Cloudify is provided as an opensource framework, however unlike how Openshift focuses on application stacks and architecures, Cloudify is designed with the developer in mind, and aims to make it easier to deploy new, simple applications. Cloudify.co describes the Opensource Platform:

“By using recipes to model the application, Cloudify allows users to automate the deployment and management of any existing application stack. In addition, it gives the user a much higher degree of control over the application stack itself – you’re not restricted to a specific version of a web server of a specific load balancer implementation, as you are with the usual PaaS platforms.”

Tsuru

Tsuru is a platform as a service product from Globo.com. The software that runs the service is open-sourced under the Tsuru name, and is available on GitHub. Developers can use  Tsuru to deploy web applications in different languages on the platform. Tsuro’s website describes criteria and capabilities of the opensource platform:

“Tsuru supports most web applications, so long as they can run on Linux. Tsuru takes care of maintaining the services underlying the application, high availability, scaling and healing the application as needed.”

Cloud Foundry

Developed by VMware, Cloud Foundry provides dynamic products and as a platform as a service as part of Pivotal software. Their motto, ” Built BY industry leaders, FOR industry leaders”, is telling of it’s large open community of Ruby developers and users who support open source services. Cloud Foundry describes the products features:

“Among the services Cloud Foundry offers for its hosted solution are MySQL DB, VFabric Postgres, MongoDB, Redis, and RabbitMQ. A fairly straightforward model, Cloud Foundry provides mechanisms for deploying applications, designing apps for the cloud, pushing apps, using services, migrating databases, using environment variables and mapping custom domains.”

WSO2 Stratos

WS02 Stratos supports more core services than other available PaaS options today and is a good option for enterprises that seek to “extend the flexibility and innovation achieved from implementing heterogeneous environments on-premises, into the cloud,” According to Businesswire.com.
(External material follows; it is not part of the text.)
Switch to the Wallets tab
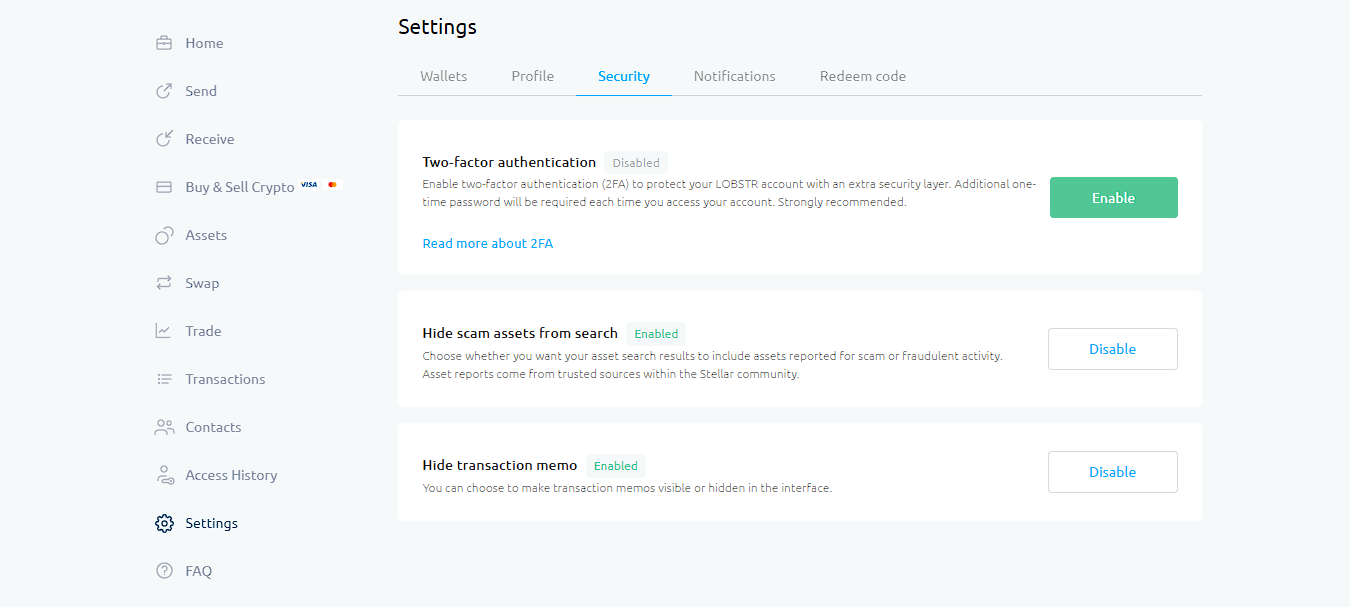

“WSO2 Stratos offers extensible cartridge architecture, enhanced cloud deployment support for multiple IaaS , as well as easy SaaS app development. The PaaS also provides data storage with easy access, caching, and queuing, along with a SaaS app as a multi-tenant application, allowing each tenant to deploy their own customized logic alongside it.”

The company is noted by Gartner as being one of the leading competitors in the application infrastructure market.